> Alıştırmalar
1. Müze gezisini anlatan yazıya göre "Farklı Kültürlerdeki Güzeli Arayış" sergisi hangi sarayda açılmıştı?
2. Müze gezisini anlatan yazıyı son cümlesinden sonra devam ettirerek yazın.

> Okuma Metni
Kış bahçesi…

Kış geldi artık, tam olarak ne zamana denk düştüğünden bir türlü emin olamadığım pastırma yazına umut bağlamanın da bir faydası yok, sanırım o da geçti gitti…

Biz de şahsi direnişimizi yazdan kalma hatıraları yadederek gerçekleştirelim o halde:
Takvimlerimiz 17 Ağustos 2008’i gösteriyor. Günlerden pazar. İbrahim Paşa Sarayı’ndaki, sürekli methini işittiğimiz “Farklı Kültürlerdeki Güzeli Arayış” sergisinin de son günü. Zafer’i de ayartıp, haydi diyoruz, dökülelim yollara…
Arabamızı Cağaloğlu’nda güç bela bulabildiğimiz bir otoparka bırakıp, Türk İslam Eserleri Müzesi’ne doğru yollanıyoruz. İlk güzel sürpriz, bir masa kurmuşlar, bir seferlik bilet alacak yerde, müze kart sahibi oluyoruz oracıkta…
Halılar uçmasa da olur…
Ama doğruyu söylemek gerekirse, serginin methini neden bu kadar çok işitmişiz anlaşılır gibi değil, Sergi denilen şey çok büyük ölçüde, zaten müzenin koleksiyonunda bulunan ve evet sahiden de harikulade olan eserlerin başka bir sınıflandırılmaya tabi tutulmasından ibaretmiş gibi geliyor bize… Üstelik maalesef o sınıflandırma da öyle abartılacak bir yaratıcılığın, onu geçtim çabanın ürünü de değil sanki… Hatta acaba bir şey mi kaçırdık, sergi başka bir yerde idi de biz mi atladık diye, Ali’nin arabasını o merdivenlerde bir kez daha sırtlanmayı göze alıp, ikinci kez geziyoruz müzeyi…
Ali sergiye tek kaşını kaldırıyor: “Sergi daha iyi olabilirdi, ama burası pek süpermiş!”

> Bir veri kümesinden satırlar
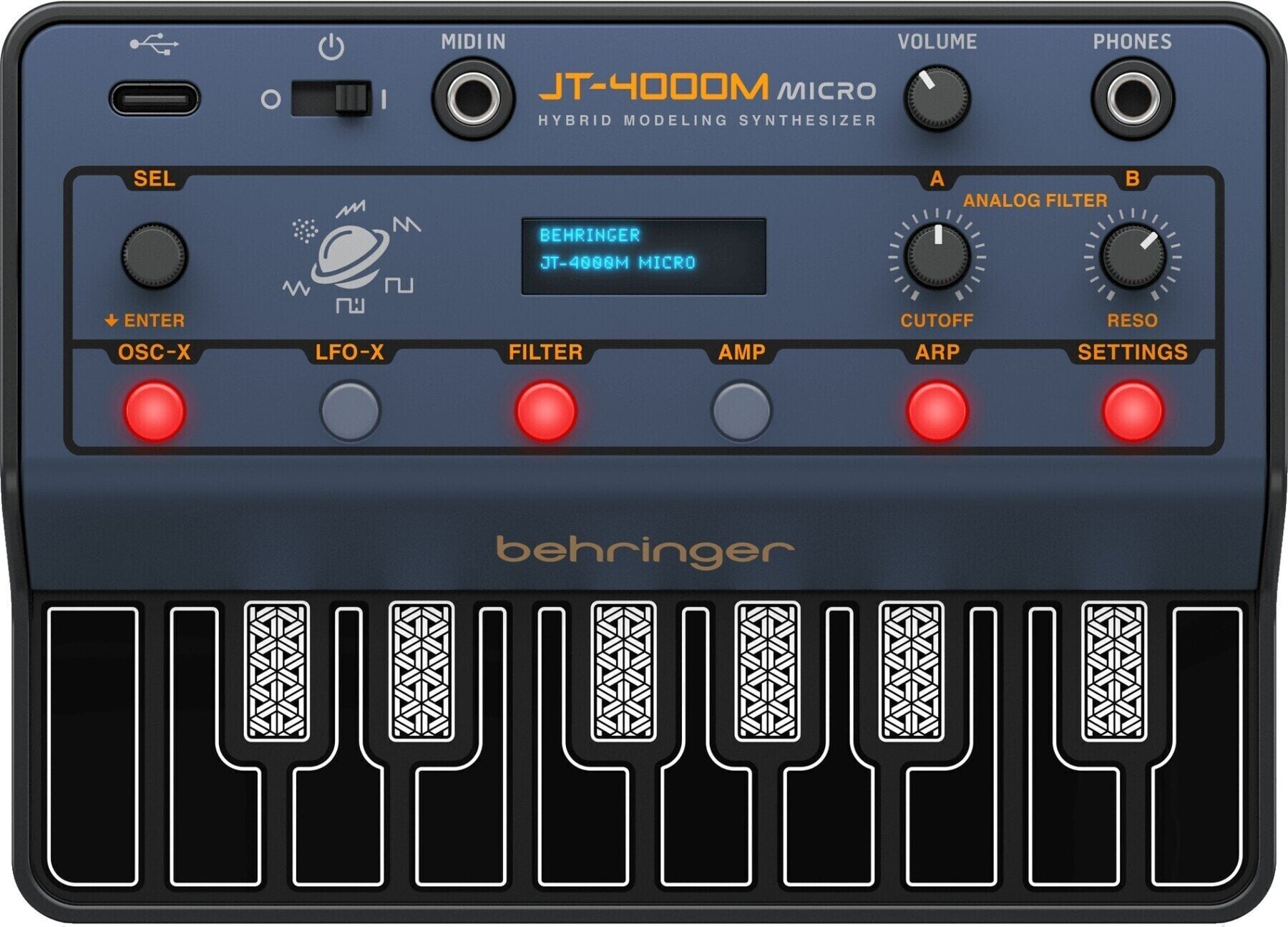Click the behringer logo
Image resolution: width=1288 pixels, height=927 pixels.
pyautogui.click(x=644, y=550)
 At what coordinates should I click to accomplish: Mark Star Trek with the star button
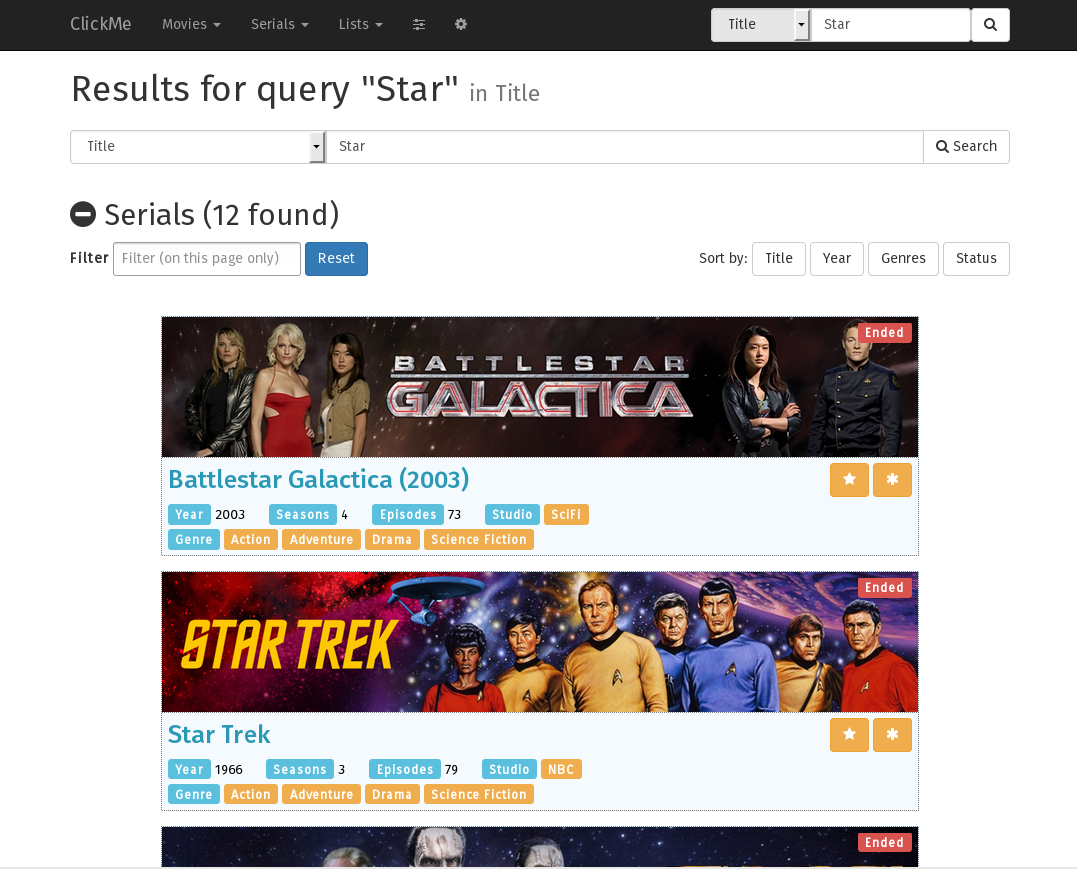click(x=850, y=734)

> Cevap Listesi
1. İbrahim Paşa Sarayı'nda.

2.
Ama olsun, hava süper, şimdi inanılır gibi değil ama t-shirtlerle bile terliyoruz, İbrahim Paşa Sarayı her zamanki gibi içimizi huzurla dolduruyor… Ali ilk müze ziyaretinde ziyadesiyle neşeli…
Ali, şehzade kostümlerini incelerken…
Buraya kadar gelmişken, Kapalıçarşı’yı, Nuruosmaniye Camii’ni görmemek olmaz deyip, hızlı bir Kapalıçarşı turu da sıkıştırıyoruz araya. Ali kendinden geçiyor mutluluktan ama karnımız da acıkıyor haliyle, doğru Sultanahmet Köftecisi’ne.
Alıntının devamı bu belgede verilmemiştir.